De Afdeling adviseert in de toelichting in te gaan op de reden van niet omzetting en zo nodig het voorstel aan te passen.
Het advies om in de toelichting nader in te gaan op de reden van niet omzetting van artikel 8 van de richtlijn is overgenomen. De redactionele opmerkingen van de Afdeling zijn in het voorstel van wet en memorie van toelichting verwerkt.
Van de gelegenheid is gebruik gemaakt om nagekomen technische opmerkingen van de Commissie Auteursrecht te verwerken in het voorstel van wet en de memorie van toelichting.
De Afdeling verwijst naar de bij dit advies behorende redactionele bijlage.
De Afdeling advisering van de Raad van State geeft U in overweging het voorstel van wet te zenden aan de Tweede Kamer der Staten-Generaal, nadat met het vorenstaande rekening zal zijn gehouden.
De vice-president van de Raad van State,
J.P.H. Donner
Ik moge U, mede namens de Minister van Onderwijs, Cultuur en Wetenschap, verzoeken het hierbij gevoegde gewijzigde voorstel van wet en de gewijzigde memorie van toelichting aan de Tweede Kamer der Staten-Generaal te zenden.
De Staatssecretaris van Veiligheid en Justitie, F. Teeven
– In artikel I, onderdeel D, het voorgestelde artikel 16o, eerste lid, «audiovisueel en cinematografisch» vervangen door: cinematografisch of audiovisueel.
– In artikel I, onderdeel D, het voorgestelde artikel 16o, tweede lid, na «de opgespoorde rechthebbende» invoegen: met betrekking tot de rechten waarover hij beschikt.

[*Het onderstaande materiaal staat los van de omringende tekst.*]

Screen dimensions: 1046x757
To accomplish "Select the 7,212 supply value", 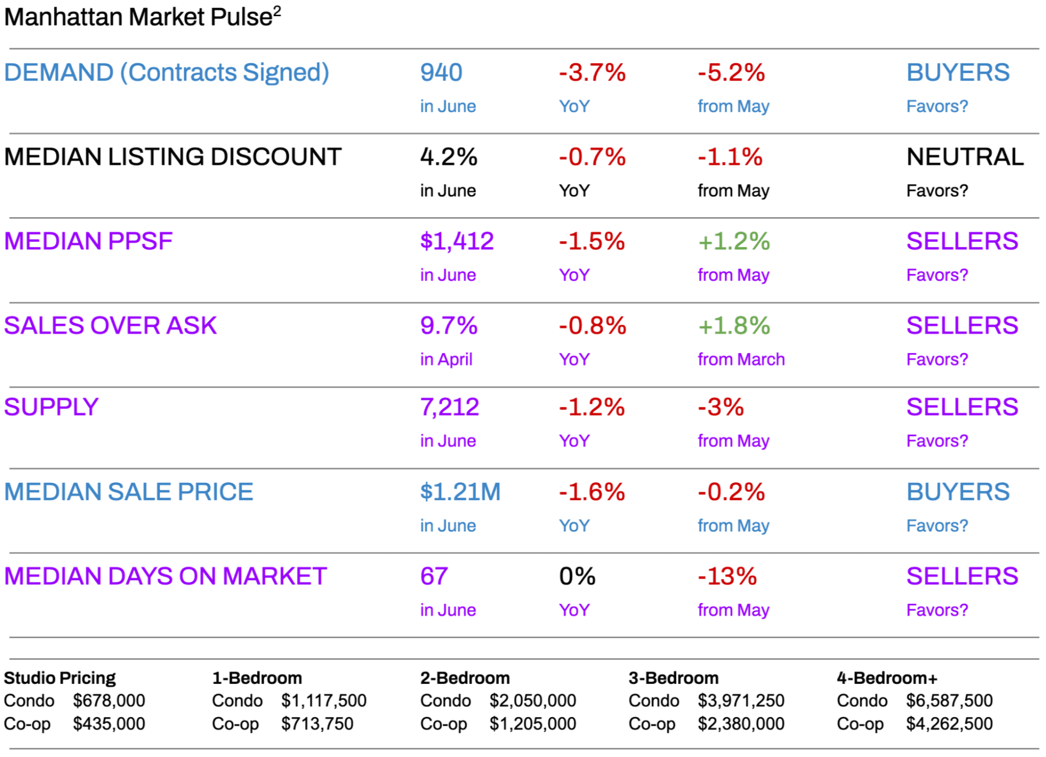I will (449, 407).

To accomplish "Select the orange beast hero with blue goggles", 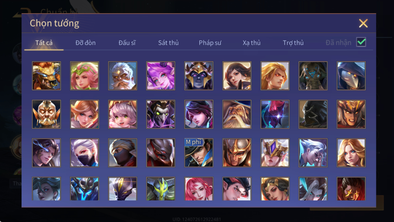I will coord(47,76).
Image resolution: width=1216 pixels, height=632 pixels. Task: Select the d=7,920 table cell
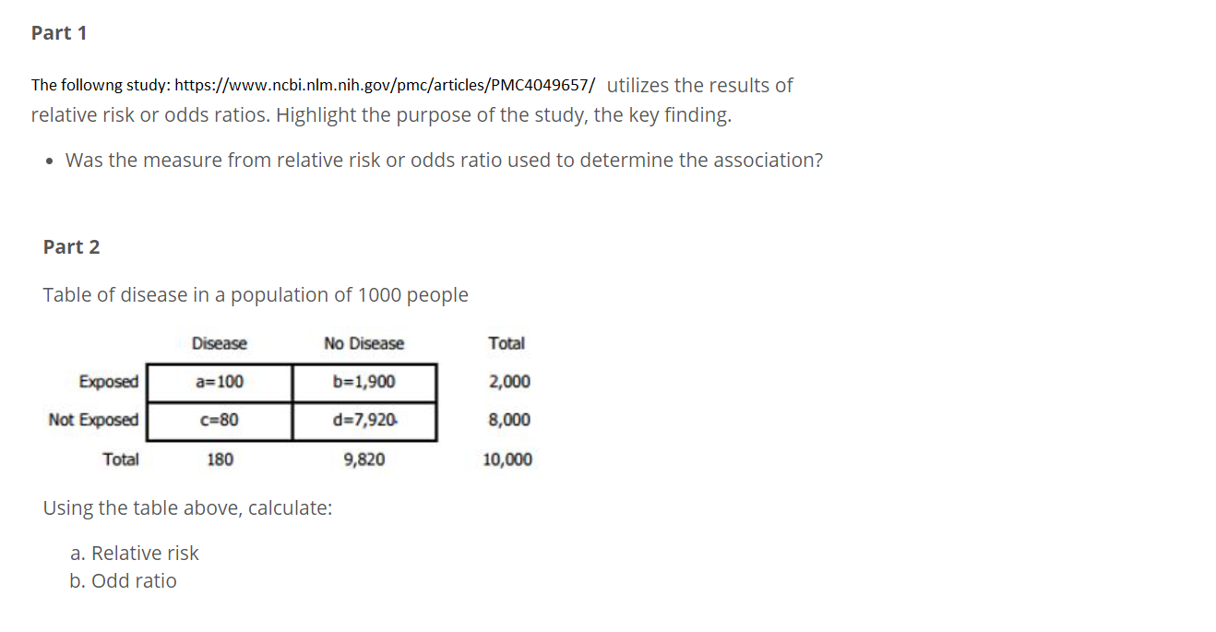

– In artikel I, onderdeel D, het voorgestelde artikel 16p, vijfde lid, onder a, na «opgespoord» toevoegen: alsmede de resultaten van dat onderzoek.
– In artikel I, onderdeel D, het voorgestelde artikel 16p, zesde lid, het eerste woord «verweesde» schrappen.
– In artikel I, onderdeel D, het voorgestelde artikel 16q na «beëindigt» toevoegen: de reproductie of.
– In artikel I, onderdeel D, het voorgestelde artikel 16q na «beschikbaarstelling» toevoegen: op grond van artikel 16o.
– In artikel I, onderdeel D, het voorgestelde artikel 16q «de reproductie en beschikbaarstelling op grond van artikel 16o» vervangen door: het gebruik dat van het werk is gemaakt.
– In artikel I, onderdeel E, het voorgestelde artikel 17, «verweesd» schrappen en na «werk» toevoegen: als bedoeld in artikel 16o, eerste lid, onder b.
– In artikel II, het voorgestelde artikel 10, tweede lid, onder l, na «voor het publiek van een« toevoegen: voor het eerst in een lidstaat van de Europese Unie openbaar gemaakte.
– In de transponeringstabel als bijlage bij de memorie van toelichting de Wet op de naburige rechten betrekken.